> [Your goal] From the records below, extract only the lines running from the line with "Screen dimensions: 730x471" to the line with "You are a computer-use agent. 706x1568", both lines included, reproducing them exactly.

**** Data for this exercise ****

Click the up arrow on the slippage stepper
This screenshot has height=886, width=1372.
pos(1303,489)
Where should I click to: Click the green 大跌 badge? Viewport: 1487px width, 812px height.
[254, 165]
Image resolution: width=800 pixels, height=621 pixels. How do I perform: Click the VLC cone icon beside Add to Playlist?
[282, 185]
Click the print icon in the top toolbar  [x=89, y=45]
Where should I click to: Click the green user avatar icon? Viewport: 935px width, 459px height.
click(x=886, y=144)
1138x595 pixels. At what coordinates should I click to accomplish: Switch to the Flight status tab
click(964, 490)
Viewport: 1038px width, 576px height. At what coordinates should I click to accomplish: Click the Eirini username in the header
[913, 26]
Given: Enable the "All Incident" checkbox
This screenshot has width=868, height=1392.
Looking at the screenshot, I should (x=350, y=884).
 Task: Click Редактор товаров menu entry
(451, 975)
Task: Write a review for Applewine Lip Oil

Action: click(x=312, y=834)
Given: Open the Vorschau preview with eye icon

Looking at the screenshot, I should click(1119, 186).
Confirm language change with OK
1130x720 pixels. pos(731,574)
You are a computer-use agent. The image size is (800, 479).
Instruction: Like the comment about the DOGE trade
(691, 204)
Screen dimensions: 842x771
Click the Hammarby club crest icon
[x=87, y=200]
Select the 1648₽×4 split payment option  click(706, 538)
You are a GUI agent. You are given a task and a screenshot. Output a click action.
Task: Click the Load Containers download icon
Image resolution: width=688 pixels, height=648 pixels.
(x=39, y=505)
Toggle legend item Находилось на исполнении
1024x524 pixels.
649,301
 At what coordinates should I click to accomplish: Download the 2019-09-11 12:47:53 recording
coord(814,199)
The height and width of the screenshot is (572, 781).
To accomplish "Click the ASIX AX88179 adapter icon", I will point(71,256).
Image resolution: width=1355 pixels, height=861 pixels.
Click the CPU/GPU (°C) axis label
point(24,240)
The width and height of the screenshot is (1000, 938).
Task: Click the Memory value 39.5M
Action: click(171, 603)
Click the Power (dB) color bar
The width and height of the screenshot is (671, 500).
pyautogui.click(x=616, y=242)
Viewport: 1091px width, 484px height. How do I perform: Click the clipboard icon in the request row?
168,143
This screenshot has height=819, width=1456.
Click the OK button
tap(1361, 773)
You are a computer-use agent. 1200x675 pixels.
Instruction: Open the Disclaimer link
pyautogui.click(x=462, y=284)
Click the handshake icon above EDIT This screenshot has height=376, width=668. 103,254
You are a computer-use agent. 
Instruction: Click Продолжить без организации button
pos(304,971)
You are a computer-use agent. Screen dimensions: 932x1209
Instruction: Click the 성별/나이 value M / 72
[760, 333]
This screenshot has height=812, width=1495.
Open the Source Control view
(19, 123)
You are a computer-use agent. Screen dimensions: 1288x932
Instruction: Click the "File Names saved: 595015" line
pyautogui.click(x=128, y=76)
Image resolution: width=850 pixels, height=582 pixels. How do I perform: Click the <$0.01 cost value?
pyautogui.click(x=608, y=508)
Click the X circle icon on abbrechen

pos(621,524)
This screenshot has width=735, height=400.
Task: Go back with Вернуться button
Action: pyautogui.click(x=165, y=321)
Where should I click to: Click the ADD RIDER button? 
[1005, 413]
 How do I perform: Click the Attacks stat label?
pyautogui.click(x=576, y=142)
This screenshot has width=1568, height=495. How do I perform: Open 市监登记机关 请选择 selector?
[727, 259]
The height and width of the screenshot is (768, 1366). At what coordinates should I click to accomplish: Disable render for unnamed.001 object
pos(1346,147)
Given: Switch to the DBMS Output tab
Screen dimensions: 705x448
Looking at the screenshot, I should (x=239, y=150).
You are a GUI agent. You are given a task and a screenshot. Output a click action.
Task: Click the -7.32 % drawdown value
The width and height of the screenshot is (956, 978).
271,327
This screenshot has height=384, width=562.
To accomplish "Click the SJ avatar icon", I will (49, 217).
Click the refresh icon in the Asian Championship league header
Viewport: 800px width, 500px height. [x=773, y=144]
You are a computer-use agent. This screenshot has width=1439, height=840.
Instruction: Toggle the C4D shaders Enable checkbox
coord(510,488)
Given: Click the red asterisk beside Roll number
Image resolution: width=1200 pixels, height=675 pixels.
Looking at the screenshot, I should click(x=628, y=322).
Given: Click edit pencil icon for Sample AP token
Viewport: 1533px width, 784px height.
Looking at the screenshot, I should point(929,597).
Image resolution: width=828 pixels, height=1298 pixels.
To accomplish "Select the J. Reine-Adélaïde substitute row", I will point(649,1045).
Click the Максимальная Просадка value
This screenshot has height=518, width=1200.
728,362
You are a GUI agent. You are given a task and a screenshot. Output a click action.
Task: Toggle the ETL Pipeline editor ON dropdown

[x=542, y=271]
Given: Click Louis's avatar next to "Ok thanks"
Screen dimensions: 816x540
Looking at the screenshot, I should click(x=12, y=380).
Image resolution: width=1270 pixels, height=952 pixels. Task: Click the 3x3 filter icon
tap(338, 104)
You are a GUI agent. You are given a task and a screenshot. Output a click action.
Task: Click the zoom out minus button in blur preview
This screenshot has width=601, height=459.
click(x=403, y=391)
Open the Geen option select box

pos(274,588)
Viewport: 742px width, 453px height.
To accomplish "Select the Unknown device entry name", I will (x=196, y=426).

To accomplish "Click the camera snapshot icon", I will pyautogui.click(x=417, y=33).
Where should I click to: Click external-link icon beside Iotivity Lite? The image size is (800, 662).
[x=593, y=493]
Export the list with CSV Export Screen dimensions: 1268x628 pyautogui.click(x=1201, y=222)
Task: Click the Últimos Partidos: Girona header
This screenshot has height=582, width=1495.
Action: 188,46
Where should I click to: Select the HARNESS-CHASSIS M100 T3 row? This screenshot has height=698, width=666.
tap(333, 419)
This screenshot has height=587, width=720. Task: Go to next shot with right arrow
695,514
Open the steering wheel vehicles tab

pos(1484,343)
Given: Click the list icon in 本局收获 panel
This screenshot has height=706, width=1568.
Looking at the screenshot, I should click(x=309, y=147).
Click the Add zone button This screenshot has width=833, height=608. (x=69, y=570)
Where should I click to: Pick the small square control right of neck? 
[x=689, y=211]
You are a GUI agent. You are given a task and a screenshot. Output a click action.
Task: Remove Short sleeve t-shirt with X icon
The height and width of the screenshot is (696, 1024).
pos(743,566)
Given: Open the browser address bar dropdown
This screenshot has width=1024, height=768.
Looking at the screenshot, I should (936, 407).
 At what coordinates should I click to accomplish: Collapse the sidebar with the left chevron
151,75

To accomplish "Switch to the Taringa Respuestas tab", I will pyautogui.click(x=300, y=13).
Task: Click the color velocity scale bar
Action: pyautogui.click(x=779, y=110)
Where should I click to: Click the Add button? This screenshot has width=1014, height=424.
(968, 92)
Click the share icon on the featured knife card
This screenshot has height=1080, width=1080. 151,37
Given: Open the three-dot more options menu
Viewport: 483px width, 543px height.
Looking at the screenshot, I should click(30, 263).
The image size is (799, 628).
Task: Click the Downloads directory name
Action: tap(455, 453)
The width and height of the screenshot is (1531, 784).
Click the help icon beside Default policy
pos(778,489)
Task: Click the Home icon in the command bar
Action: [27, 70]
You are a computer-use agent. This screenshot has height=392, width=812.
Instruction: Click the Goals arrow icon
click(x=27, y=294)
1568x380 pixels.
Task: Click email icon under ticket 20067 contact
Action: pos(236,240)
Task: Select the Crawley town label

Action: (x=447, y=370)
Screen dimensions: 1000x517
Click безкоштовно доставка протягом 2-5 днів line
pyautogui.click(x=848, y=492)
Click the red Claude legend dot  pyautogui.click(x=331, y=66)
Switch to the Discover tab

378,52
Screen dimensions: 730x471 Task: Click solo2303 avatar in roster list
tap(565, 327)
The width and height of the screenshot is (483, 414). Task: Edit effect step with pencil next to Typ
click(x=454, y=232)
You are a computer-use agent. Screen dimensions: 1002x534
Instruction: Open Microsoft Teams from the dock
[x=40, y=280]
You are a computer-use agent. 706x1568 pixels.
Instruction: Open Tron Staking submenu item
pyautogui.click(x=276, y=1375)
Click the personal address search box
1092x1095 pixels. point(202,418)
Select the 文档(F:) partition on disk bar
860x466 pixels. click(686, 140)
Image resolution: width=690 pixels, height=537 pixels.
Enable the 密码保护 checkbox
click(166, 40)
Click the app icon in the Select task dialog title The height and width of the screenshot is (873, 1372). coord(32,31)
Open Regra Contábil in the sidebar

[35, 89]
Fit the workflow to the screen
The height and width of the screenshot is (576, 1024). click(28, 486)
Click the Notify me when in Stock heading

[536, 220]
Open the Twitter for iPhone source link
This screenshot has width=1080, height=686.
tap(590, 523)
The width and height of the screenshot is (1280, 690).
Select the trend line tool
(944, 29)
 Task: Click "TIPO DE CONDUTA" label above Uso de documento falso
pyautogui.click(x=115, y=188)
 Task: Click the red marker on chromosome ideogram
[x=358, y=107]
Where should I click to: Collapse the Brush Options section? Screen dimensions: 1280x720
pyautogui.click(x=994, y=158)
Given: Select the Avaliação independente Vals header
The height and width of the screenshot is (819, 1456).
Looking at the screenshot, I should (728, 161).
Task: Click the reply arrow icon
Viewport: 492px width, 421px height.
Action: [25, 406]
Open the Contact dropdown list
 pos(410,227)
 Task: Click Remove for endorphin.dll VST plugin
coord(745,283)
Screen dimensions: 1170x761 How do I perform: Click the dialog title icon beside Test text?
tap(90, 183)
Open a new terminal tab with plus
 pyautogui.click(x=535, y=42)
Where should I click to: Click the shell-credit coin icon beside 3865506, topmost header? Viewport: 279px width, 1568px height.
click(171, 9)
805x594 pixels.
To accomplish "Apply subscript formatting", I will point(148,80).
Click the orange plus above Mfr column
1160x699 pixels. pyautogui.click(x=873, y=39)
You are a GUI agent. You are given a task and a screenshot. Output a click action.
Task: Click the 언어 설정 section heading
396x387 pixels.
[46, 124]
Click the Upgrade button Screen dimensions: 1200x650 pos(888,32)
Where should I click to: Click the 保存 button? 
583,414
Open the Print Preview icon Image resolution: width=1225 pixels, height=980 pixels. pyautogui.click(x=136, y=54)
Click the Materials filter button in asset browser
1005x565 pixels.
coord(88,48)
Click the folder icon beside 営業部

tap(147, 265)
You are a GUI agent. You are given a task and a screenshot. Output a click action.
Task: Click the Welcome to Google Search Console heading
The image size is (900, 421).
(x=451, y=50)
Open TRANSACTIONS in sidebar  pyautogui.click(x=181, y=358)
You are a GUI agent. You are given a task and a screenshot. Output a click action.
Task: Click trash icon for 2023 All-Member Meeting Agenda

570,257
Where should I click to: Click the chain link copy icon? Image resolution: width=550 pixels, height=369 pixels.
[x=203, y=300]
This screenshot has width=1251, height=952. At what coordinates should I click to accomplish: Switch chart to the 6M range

****

> [Answer space]
Screen dimensions: 730x471 Task: Click solo2303 avatar in roster list
tap(565, 327)
The width and height of the screenshot is (483, 414). Task: Edit effect step with pencil next to Typ
click(x=454, y=232)
You are a computer-use agent. Screen dimensions: 1002x534
Instruction: Open Microsoft Teams from the dock
[x=40, y=280]
You are a computer-use agent. 706x1568 pixels.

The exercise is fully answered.